Frances Ridley "Fanny" Havergal was an English poet and hymnwriter. Take My Life and Let it Be is, undoubtedly, her best known hymn. She also wrote hymn melodies, religious tracts, and works for children. She did not occupy, and did not claim for herself, a prominent place as a poet, but by her distinct individuality, she carved out a niche which she alone could fill.
Fanny was born on 14th December 1836 at Astley, Worcestershire, England. Her father, William Henry Havergal, was a clergyman, writer, composer, and hymnwriter. Her mother was Jane Head. Like their father, her brothers, Henry East Havergal and Francis Tebbs Havergal, were Church of England ministers.
Her father was appointed rector of St Nicholas', Worcestershire, when she was five years old. She wrote verses from the age of seven with remarkable fluency. In 1852 she accompanied her father and his second wife to Germany; studied for more than a year in the Louisenschule at Düsseldorf and in the family of a German pastor at Obercassel. On her return to England, she was confirmed in Worcester Cathedral, 17th July 1853. In 1860, she left Worcester upon her father resigning the Rectory of St Nicholas, and resided at different periods in Leamington, and at Caswell Bay, Swansea, broken by visits to Switzerland, Scotland, and North Wales. She led a quiet life, not enjoying consistent good health.

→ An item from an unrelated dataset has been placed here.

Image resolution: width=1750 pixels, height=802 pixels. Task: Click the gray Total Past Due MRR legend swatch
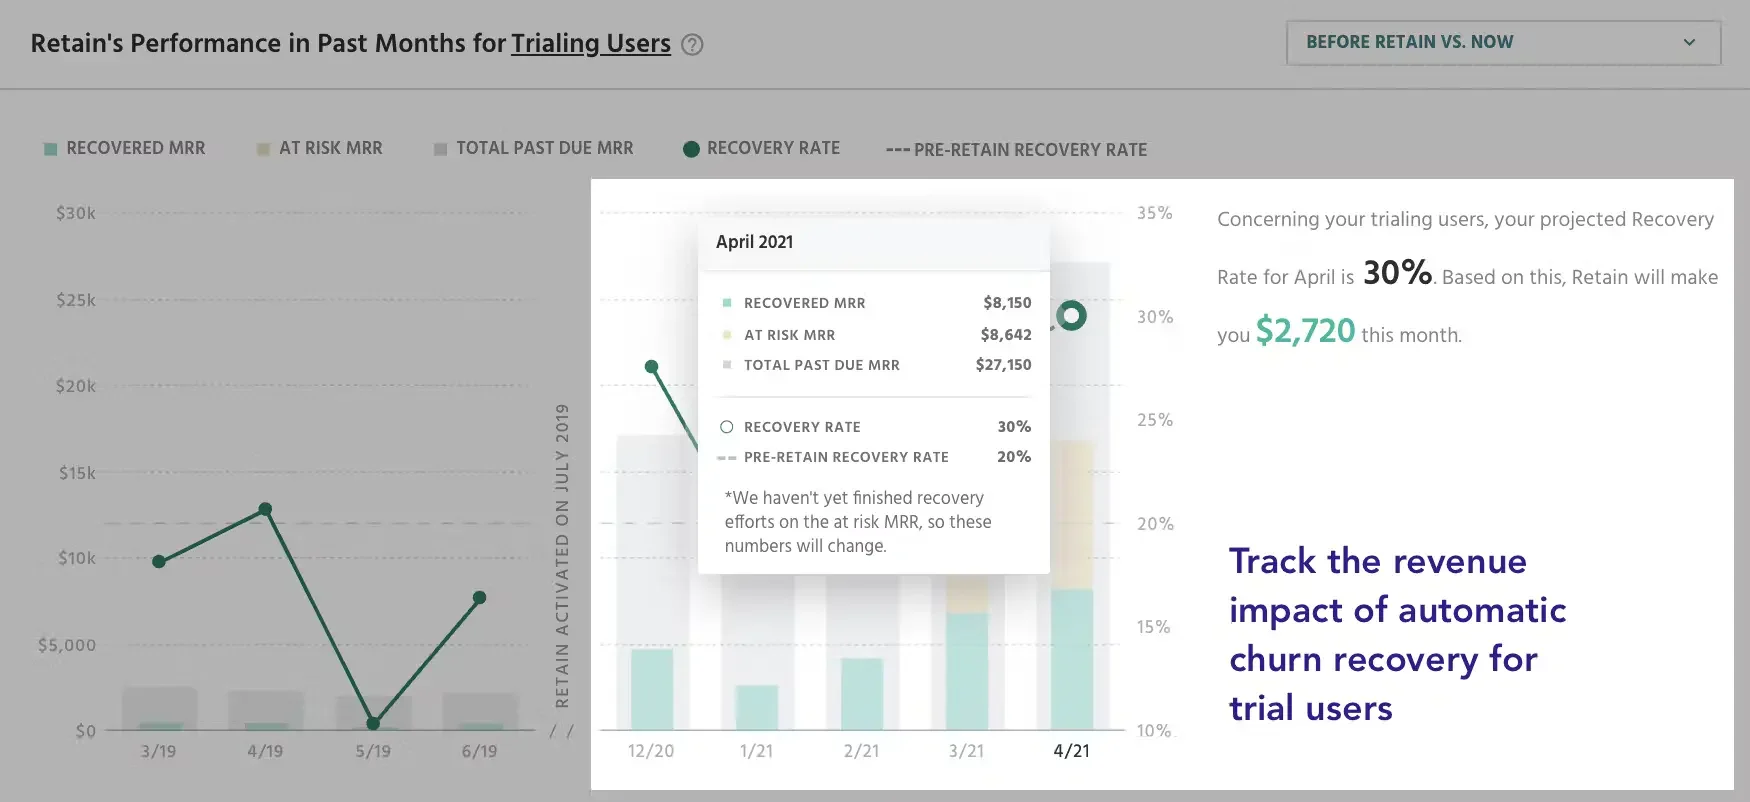[439, 148]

Her hymns praised the love of God, and His way of salvation to this end, and for this object, her whole life and all her powers were consecrated. She lived and spoke in every line of her poetry. Her religious views and theological bias were distinctly set forth in her poems, and may be described as mildly Calvinistic, without the severe dogmatic tenet of reprobation. The burden of her writings was a free and full salvation, through the Redeemer's merits, for every sinner who will receive it, and her life was devoted to the proclamation of this truth by personal labours, literary efforts, and earnest interest in foreign missions and the Church Missionary Society.
Frances' hymns were frequently printed as leaflets and as ornamental cards. They were gathered together from time to time and published:
Frances passed away from peritonitis, unmarried, on 3rd June 1879 at Gower Peninsula, Swansea, overlooking Caswell Bay, Glamorgan, Wales. She was just 42 years of age. On 9th June, her worn-out body was buried in the far western corner of the churchyard at St Peter's parish church, Astley, together with her father and near her sister, Maria Vernon Graham Havergal.